The DOI is one of four government agencies that administer some 640 million acres (260 million hectares) of federally owned lands. That real estate includes patches the US oil and gas industry and mining firms would like to develop for drilling, extraction and pipelines.
During Haaland’s confirmation hearings, supporters of the US fossil-fuel industry expressed strong opposition to the progressive nominee’s stance on climate change.
She has been an outspoken opponent of fracking — which catapulted US energy production to new heights.

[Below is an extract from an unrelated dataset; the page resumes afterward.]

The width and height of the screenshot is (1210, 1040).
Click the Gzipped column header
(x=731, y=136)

Haaland was also a cosponsor of the original Green New Deal resolution.
“If she’s allowed to pursue her Green New Deal-inspired policies at the Department of Interior, she will run Wyoming and other states’ economies into the ditch,” Senator John Barrasso, the highest-ranking Republican committee member, said on Thursday. “Representative Haaland’s extreme policy views and lack of substantive answers during the hearing, to me, disqualify her.”
Last week, in response to a grilling by several Republican senators who have received substantial campaign funds from oil, gas and coal companies, Senator Maria Cantwell, a Democrat from Washington state, told Haaland that her nomination “is a proxy fight over the future of fossil fuels”.

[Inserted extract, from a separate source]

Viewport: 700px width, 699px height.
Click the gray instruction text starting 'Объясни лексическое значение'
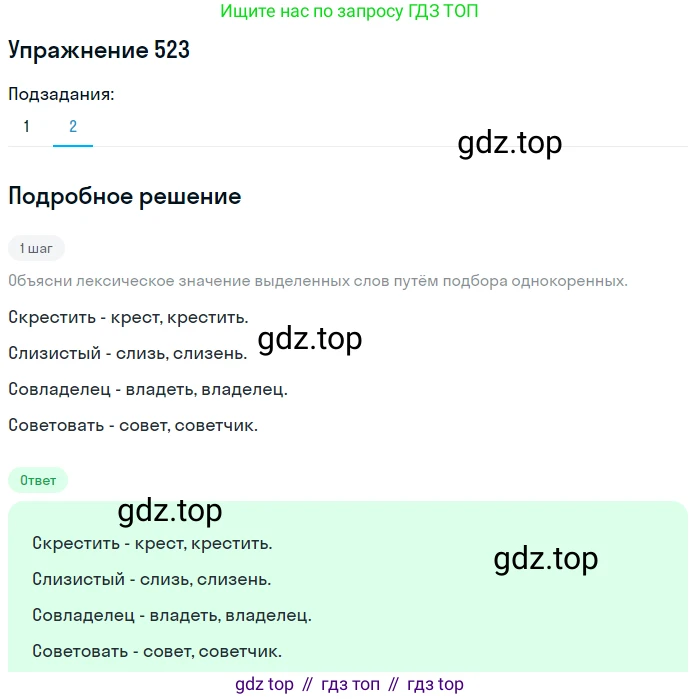pyautogui.click(x=318, y=280)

Cantwell went on to say that the debate over oil pipelines and drilling rights underlined a dramatic split between Republican and Democratic members of the committee, and differing visions for the DOI mandate in managing federal lands and public resources.
Haaland, who has vociferously advocated for climate action, told the senators at the hearing that fossil fuels will remain in the US economy for “years to come”.
Those assurances did not assuage Republican senators such as Barrasso — plus Louisiana’s Bill Cassidy and Montana’s Steve Daines — who set clear defensive lines in their fight to extend US reliance on fossil fuels.
‘Disparate impact’
Tara Houska, an attorney and Indigenous rights activist based in Minnesota, was recently arrested with more than 100 other environmental advocates for protesting the Enbridge Line 3 crude oil pipeline that runs through the northern part of her state.
That $2.6bn fossil-fuel infrastructure project is the sort of development that could face jeopardy under Biden’s new DOI secretary.
“We’re talking about the control of the fossil-fuel industry and the disparate impact it has had on Indian Country,” Houska told Al Jazeera.
For many vulnerable Native American groups like the Anishinaabe in the rural Midwest, safety concerns about pipelines and political questions about land sovereignty overlap with climate campaigners’ argument that…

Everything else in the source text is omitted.